* START *

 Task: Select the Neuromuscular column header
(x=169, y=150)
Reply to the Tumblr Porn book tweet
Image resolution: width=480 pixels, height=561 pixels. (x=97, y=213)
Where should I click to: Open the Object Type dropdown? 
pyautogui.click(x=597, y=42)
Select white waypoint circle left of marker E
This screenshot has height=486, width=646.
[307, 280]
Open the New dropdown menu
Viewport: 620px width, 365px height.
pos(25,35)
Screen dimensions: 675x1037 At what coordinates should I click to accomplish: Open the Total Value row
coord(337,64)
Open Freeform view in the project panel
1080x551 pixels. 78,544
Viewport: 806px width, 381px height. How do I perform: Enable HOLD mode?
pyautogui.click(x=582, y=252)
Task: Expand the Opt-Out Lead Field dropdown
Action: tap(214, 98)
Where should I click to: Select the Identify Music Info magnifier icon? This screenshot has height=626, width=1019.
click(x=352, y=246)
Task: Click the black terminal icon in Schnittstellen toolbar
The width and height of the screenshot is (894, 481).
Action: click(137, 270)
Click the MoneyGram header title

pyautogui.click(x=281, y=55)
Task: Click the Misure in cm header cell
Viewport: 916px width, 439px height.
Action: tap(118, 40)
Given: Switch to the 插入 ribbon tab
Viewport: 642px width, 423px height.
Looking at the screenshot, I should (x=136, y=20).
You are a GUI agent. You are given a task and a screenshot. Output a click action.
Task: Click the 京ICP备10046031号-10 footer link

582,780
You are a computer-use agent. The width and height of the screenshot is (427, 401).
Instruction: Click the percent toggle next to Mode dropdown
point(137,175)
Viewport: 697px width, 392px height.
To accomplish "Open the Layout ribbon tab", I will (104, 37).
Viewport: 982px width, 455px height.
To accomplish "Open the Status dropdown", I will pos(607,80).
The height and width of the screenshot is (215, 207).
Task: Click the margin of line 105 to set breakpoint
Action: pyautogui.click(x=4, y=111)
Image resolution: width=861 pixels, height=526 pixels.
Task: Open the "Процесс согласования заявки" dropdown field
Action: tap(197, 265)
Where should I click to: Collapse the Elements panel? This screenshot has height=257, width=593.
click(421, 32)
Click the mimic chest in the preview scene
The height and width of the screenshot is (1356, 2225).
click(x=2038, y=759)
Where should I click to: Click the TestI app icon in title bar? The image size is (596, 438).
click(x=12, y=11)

* END *

§ **Do this**: Turn the lines from the one containing "Click the mimic chest in the preview scene" through the final line, both included, into a JSON list of strings, one string per line, skipping any blank lines.

§ **The completed task**:
[
  "Click the mimic chest in the preview scene",
  "The height and width of the screenshot is (1356, 2225).",
  "click(x=2038, y=759)",
  "Where should I click to: Click the TestI app icon in title bar? The image size is (596, 438).",
  "click(x=12, y=11)"
]